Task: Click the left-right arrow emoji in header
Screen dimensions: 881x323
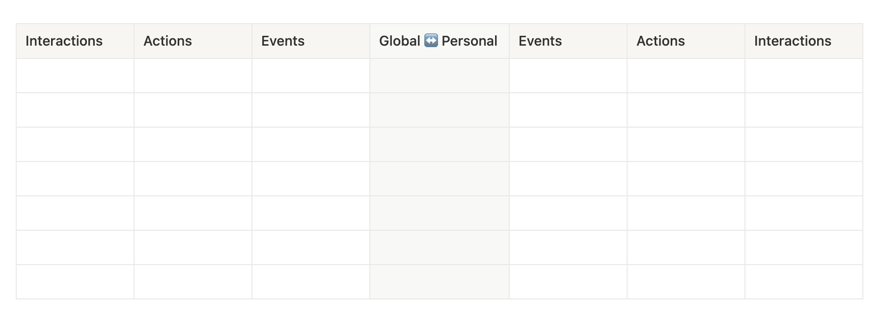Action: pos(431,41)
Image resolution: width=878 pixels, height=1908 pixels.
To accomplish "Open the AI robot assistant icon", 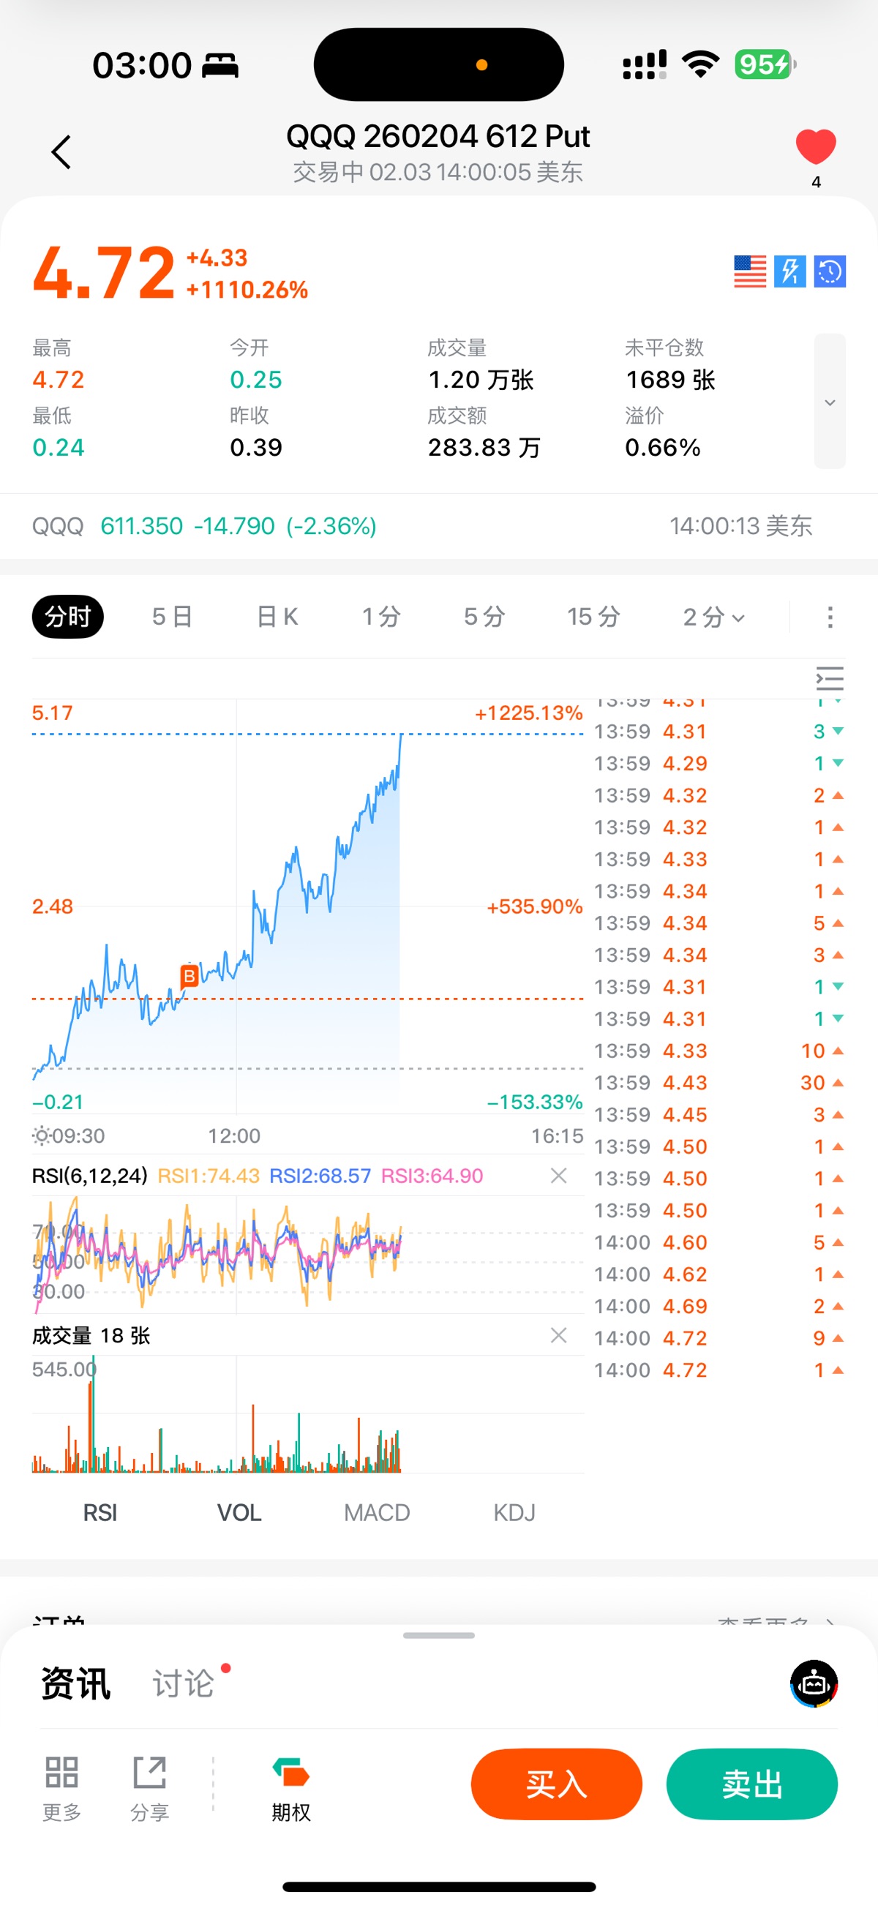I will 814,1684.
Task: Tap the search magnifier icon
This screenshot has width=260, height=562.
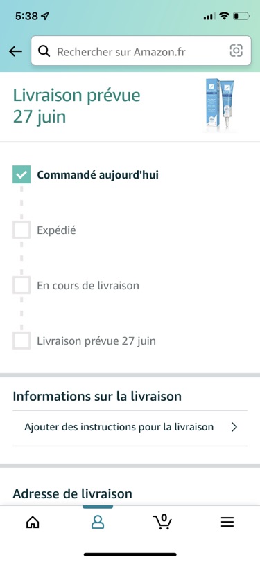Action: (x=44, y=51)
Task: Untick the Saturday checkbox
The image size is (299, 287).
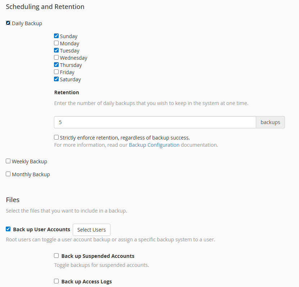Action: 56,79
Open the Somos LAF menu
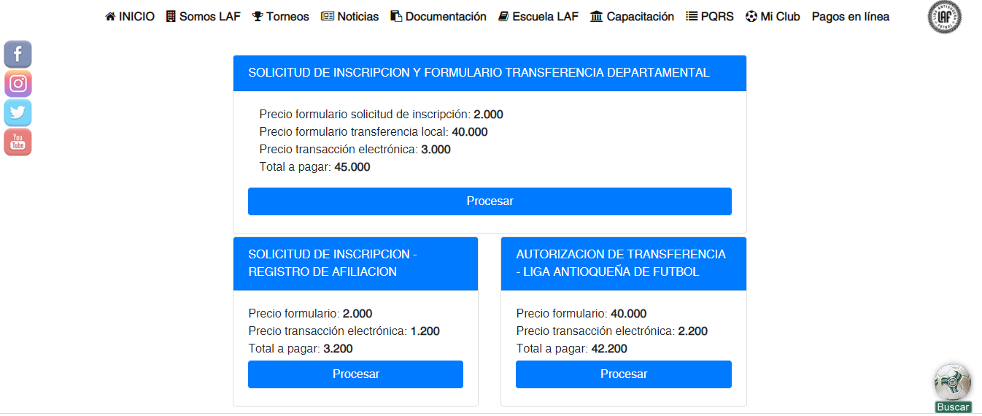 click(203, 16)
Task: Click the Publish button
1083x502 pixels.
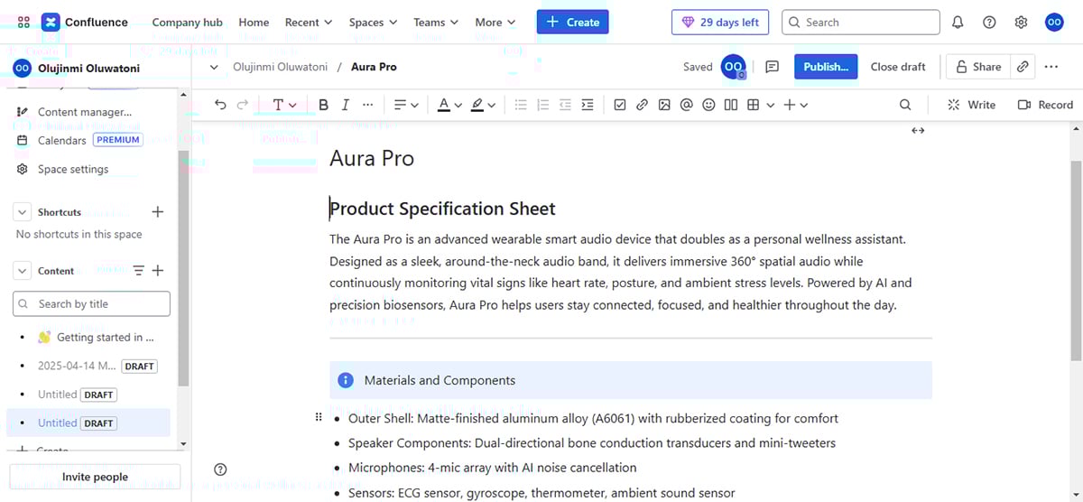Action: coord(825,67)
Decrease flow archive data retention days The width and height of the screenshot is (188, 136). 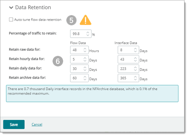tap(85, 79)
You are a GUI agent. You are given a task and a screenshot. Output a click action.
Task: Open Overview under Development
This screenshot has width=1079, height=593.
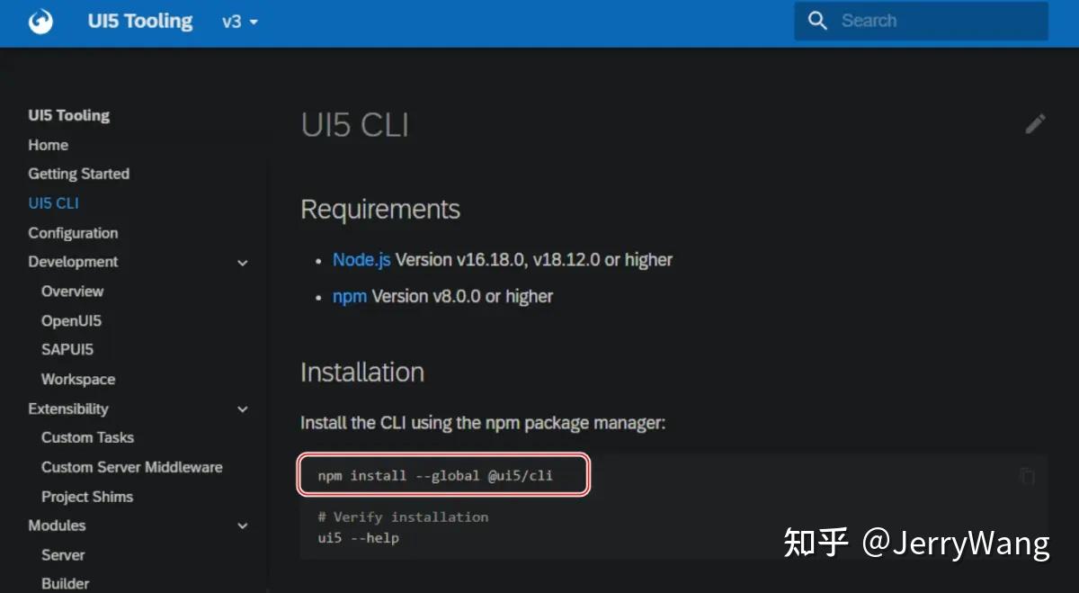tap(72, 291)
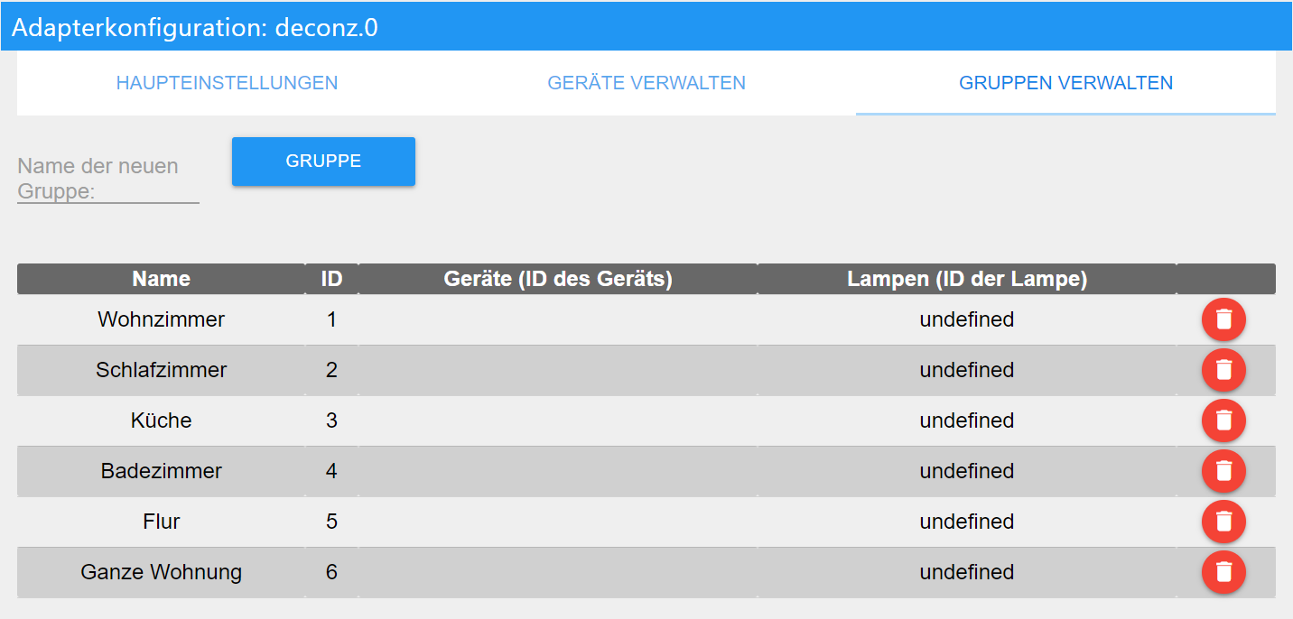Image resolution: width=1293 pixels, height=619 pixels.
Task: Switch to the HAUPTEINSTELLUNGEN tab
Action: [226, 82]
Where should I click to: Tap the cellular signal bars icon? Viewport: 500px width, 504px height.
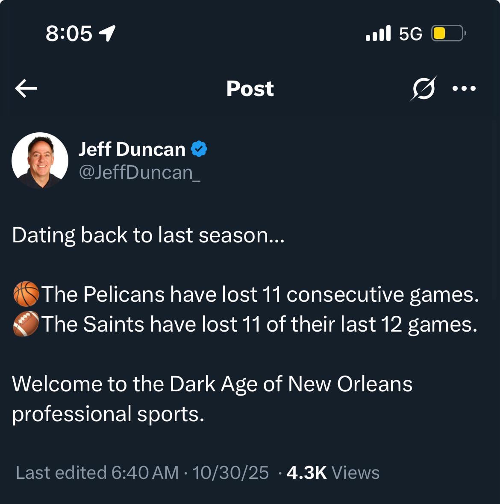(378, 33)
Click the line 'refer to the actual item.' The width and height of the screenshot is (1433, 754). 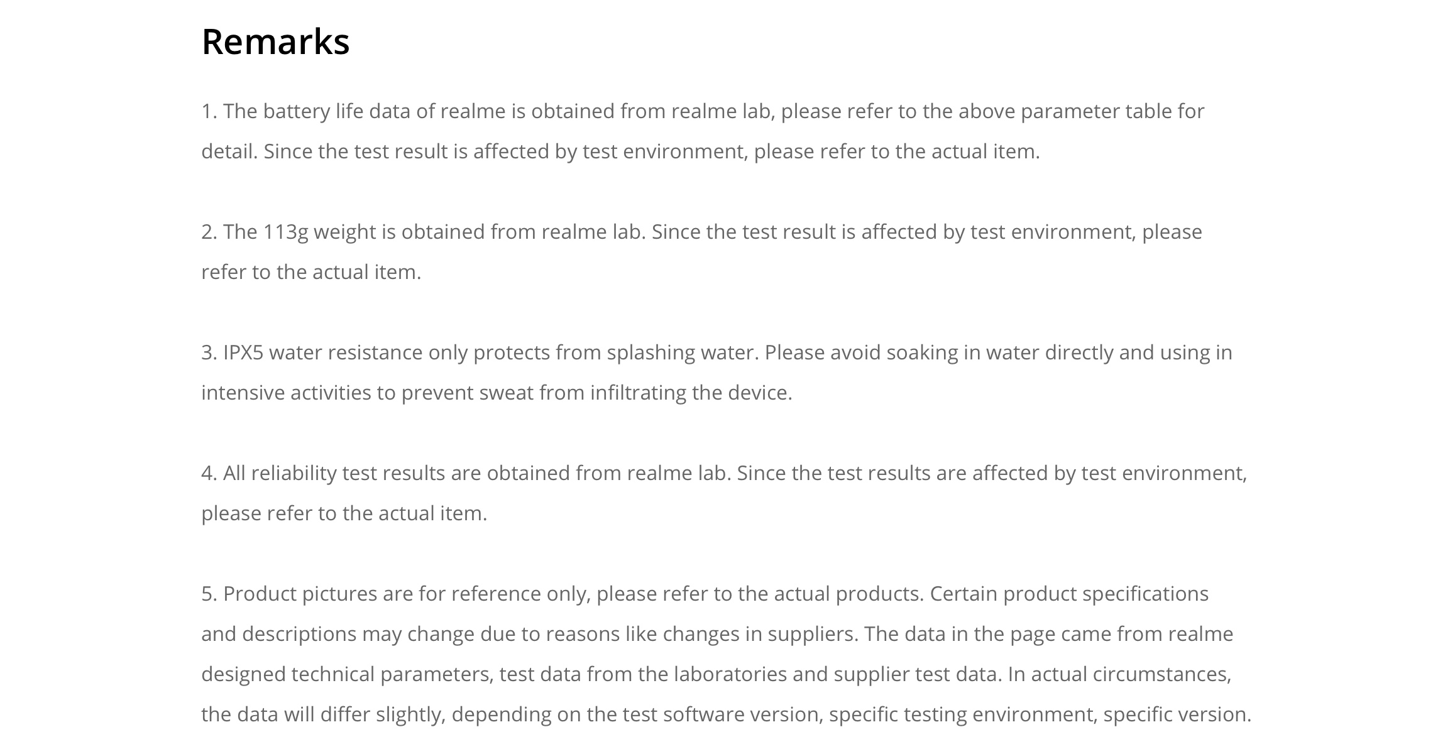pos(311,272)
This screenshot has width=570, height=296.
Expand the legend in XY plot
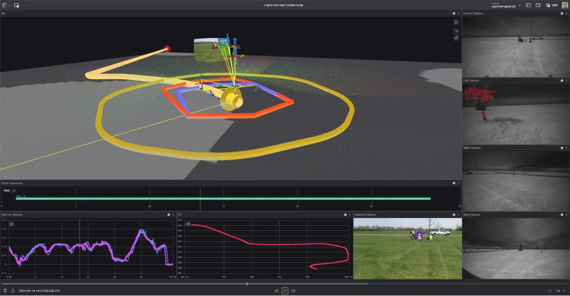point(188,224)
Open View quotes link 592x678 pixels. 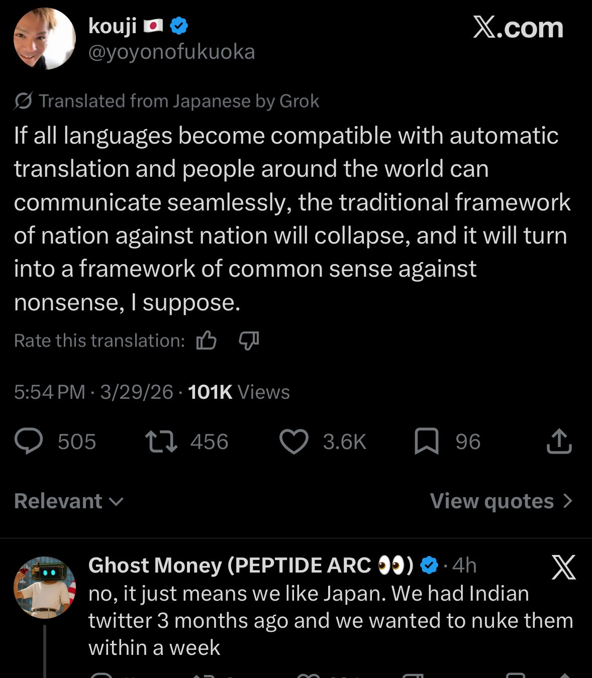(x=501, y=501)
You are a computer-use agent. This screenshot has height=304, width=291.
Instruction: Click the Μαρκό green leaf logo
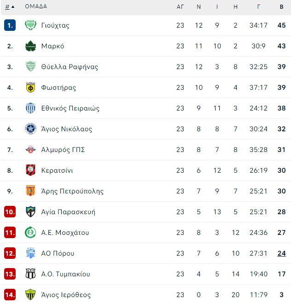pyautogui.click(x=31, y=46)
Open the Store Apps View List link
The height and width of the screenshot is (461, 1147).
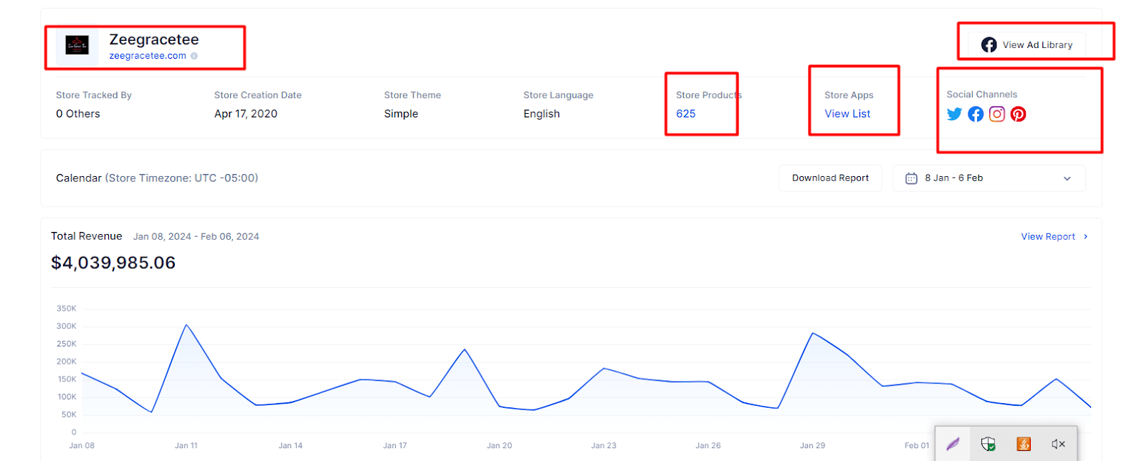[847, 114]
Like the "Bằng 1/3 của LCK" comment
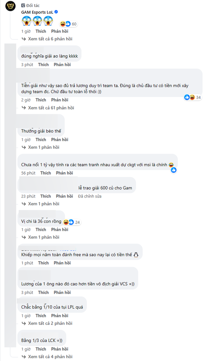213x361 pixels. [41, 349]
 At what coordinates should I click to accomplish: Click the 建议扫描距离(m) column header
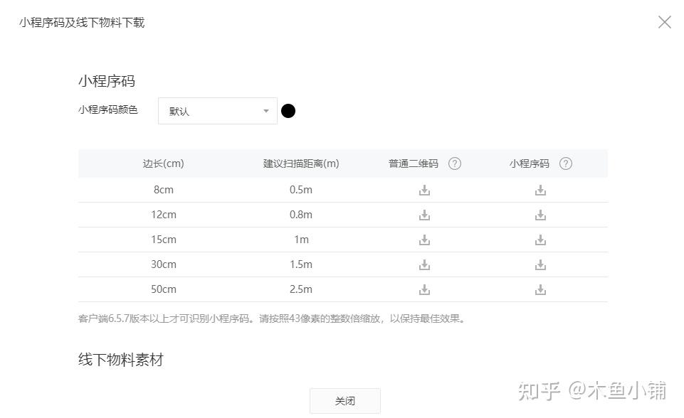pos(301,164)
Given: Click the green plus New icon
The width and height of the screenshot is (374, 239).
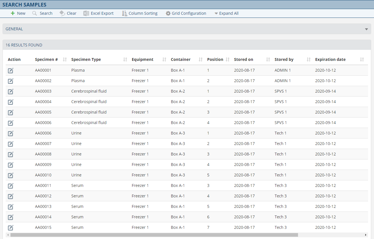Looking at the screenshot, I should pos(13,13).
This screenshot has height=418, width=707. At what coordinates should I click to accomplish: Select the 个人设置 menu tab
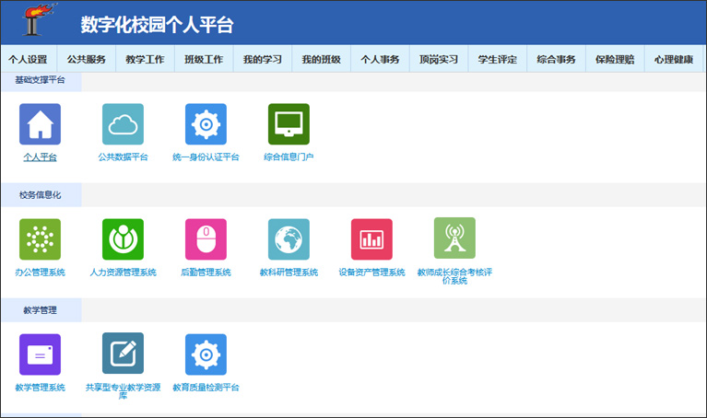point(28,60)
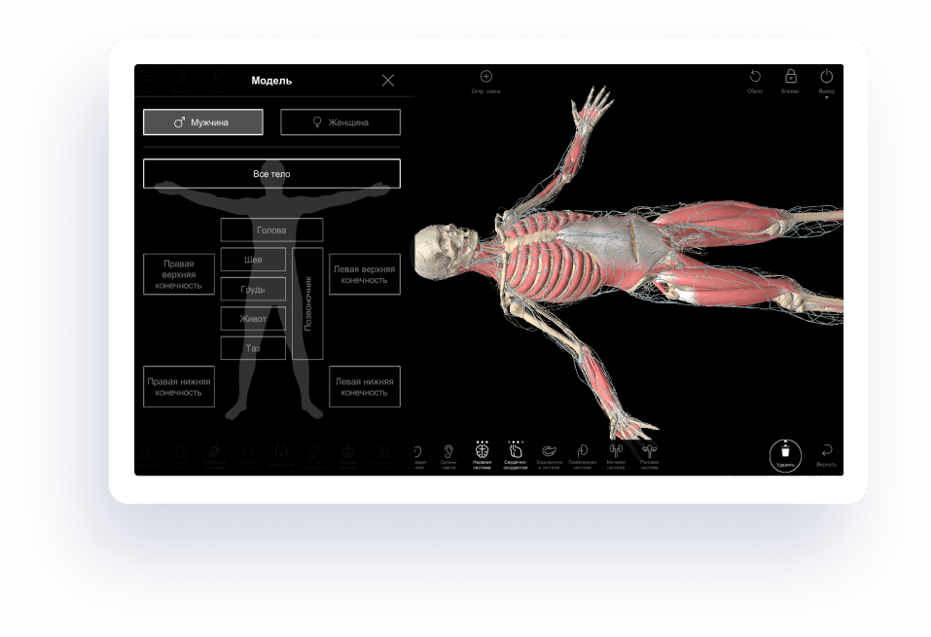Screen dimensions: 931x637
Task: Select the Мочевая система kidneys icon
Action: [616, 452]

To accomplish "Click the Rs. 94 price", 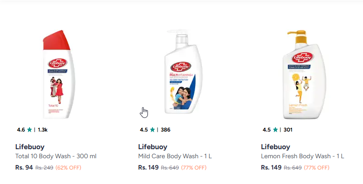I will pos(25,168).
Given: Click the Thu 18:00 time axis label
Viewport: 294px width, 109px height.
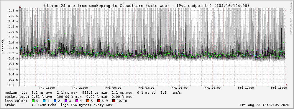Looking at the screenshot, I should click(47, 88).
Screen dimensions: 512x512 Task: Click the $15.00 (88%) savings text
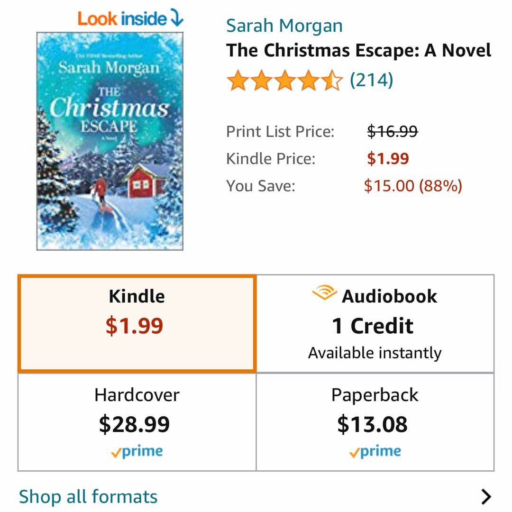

--- Problem ---
Search the listing for the string "agent". Copy each line where it turns up.

--- Exercise result ---
You are a GUI agent. You are given a task and a screenshot. Output a click action.
You are a computer-use agent. This screenshot has height=304, width=291.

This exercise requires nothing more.